# What the task requires
Copy the items below word for word, leaving out the pictures.

# Records for processing
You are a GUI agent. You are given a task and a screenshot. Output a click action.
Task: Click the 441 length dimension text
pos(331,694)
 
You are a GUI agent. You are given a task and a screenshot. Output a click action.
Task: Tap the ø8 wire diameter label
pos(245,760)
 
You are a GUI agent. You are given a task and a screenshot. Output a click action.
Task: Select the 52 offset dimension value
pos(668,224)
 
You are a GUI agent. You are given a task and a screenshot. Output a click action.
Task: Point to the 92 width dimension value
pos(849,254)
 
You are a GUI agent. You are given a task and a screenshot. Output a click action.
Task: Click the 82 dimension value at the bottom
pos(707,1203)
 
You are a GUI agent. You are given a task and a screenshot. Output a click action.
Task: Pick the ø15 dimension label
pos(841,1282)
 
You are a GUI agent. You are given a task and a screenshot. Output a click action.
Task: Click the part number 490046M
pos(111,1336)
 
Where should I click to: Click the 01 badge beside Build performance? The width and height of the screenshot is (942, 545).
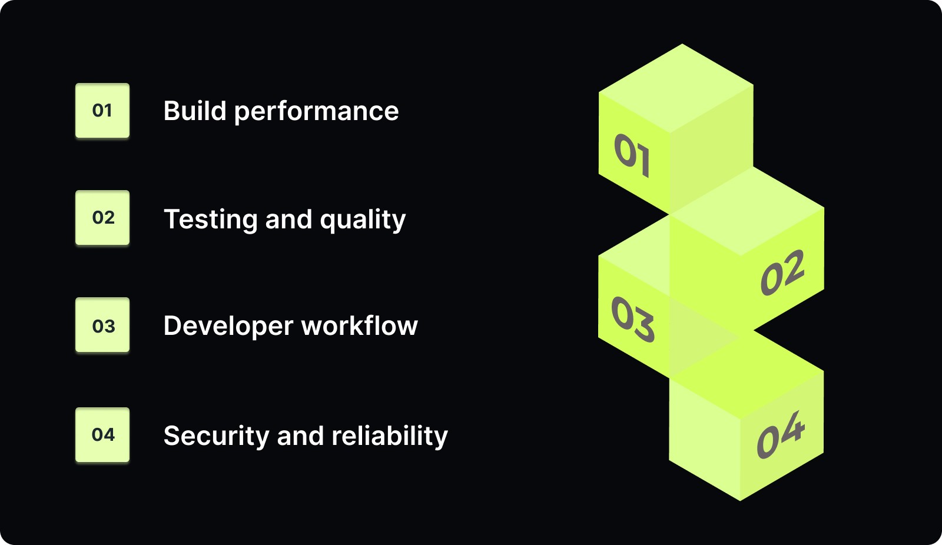pos(102,111)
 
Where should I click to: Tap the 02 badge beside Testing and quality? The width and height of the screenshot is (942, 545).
pos(102,218)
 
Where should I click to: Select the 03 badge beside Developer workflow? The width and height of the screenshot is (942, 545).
pos(102,325)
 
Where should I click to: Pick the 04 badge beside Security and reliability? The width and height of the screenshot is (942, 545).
pos(102,435)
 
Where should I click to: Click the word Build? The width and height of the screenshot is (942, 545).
pos(195,111)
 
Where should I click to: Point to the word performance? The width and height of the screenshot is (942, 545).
pos(316,112)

# Exercise result
You are a GUI agent. You are given a task and a screenshot. Output a click action.
Task: Click the 441 length dimension text
pos(331,694)
 
You are a GUI agent. You are given a task and a screenshot. Output a click action.
Task: Tap the ø8 wire diameter label
pos(245,760)
 
You are a GUI agent. You are given a task and a screenshot. Output a click action.
Task: Select the 52 offset dimension value
pos(668,224)
 
You are a GUI agent. You are given a task and a screenshot. Output a click action.
Task: Point to the 92 width dimension value
pos(849,254)
 
You are a GUI agent. You are given a task and a screenshot. Output a click action.
Task: Click the 82 dimension value at the bottom
pos(707,1203)
 
You are a GUI agent. You are given a task and a screenshot. Output a click action.
Task: Pick the ø15 dimension label
pos(841,1282)
 
You are a GUI agent. You are given a task and a screenshot. Output a click action.
Task: Click the part number 490046M
pos(111,1336)
 
Where should I click to: Click the 01 badge beside Build performance? The width and height of the screenshot is (942, 545).
pos(102,111)
 
Where should I click to: Tap the 02 badge beside Testing and quality? The width and height of the screenshot is (942, 545).
pos(102,218)
 
Where should I click to: Select the 03 badge beside Developer workflow? The width and height of the screenshot is (942, 545).
pos(102,325)
 
Where should I click to: Pick the 04 badge beside Security and reliability? The width and height of the screenshot is (942, 545).
pos(102,435)
 
Where should I click to: Click the word Build? The width and height of the screenshot is (942, 545).
pos(195,111)
 
Where should I click to: Point to the word performance? The width and height of the screenshot is (942, 545).
pos(316,112)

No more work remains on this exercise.